Автор книги: Олег Воскобойников
Жанр: Культурология, Наука и Образование
Возрастные ограничения: +16
сообщить о неприемлемом содержимом
Текущая страница: 5 (всего у книги 34 страниц) [доступный отрывок для чтения: 11 страниц]
«По образу Божию». Христианская антропология и особенности раннего христианского искусства
Как известно, Ветхий Завет отвергает изображение божества и ограничивает религиозное использование искусства вообще. Если греко-римские боги – явленные миру образы, эйдосы, то Бог иудеев по определению незрим, хотя и «представим», ибо по Его образу и подобию сотворен человек. В первые века нашей эры среди иудеев диаспоры этот запрет уже не был столь строгим, о чем свидетельствуют хотя бы монументальные фрески синагоги в Дура Европос. В христианстве же, постепенно трансформировавшем семитское наследие за счет контакта с эллинистически-римской культурой, на основе главного догмата – воплощения Бога – возникло новое искусство (92, 29ff). Его новаторство было в том, что оно порывало и с иудейскими, и с языческими религиозными основами искусства. Первые поколения христиан вплоть до рубежа II–III вв. не изображали Христа и все связанное с божественной историей, боясь сами впасть в то, что отвергали: идолопоклонство. Даже когда христианство окрепло, против изображений, нарративных и иконных, восставали и Отцы: например, Иероним, полемизируя в 394 г. с Непотианом по поводу возможности украшать фресками и мозаиками стены храмов в подражание Иерусалимскому храму, считал эту практику «иудейством» (86, 398–399). Августин осуждал тех, кто искал Христа и апостолов на фресках, а не в священных книгах («О согласии Евангелистов». I, 10, 15–16), и констатировал известный нам по памятникам того времени факт, что «лик Господа изображается по-разному, хотя он один» («О Троице». VIII, 4, 7).

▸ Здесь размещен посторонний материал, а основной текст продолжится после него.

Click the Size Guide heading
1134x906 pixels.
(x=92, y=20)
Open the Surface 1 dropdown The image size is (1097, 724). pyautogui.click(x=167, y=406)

Разработанным объяснением того, какие последствия учение о Боговоплощении имело собственно для искусства, мы обязаны греческим мыслителям эпохи иконоборчества, VIII–IX вв., никак не раньше. Если ранние Отцы и упоминали об образах, то вскользь, а их богословствование волновало их самих, их паству, политиков, но вряд ли художников и скульпторов, ориентировавшихся на развитую позднеантичную «художественную индустрию» (Ригль). Греческое богословие иконы возникло в борьбе за право поклоняться Первообразу, стоящему за рукотворными образами (251, 129–170). Православным пришлось защищаться от зачастую обоснованных нападок на эксцессы почитания икон, фресок, мозаик, предметов, настоящего идолопоклонства, в котором многие видели не что иное, как возрождение язычества. Такие случаи были известны и на Западе, о чем сохранились письменные свидетельства раннего Средневековья (Григорий Великий, Агобард Лионский, Бернард Анжерский), не говоря уже о позднем.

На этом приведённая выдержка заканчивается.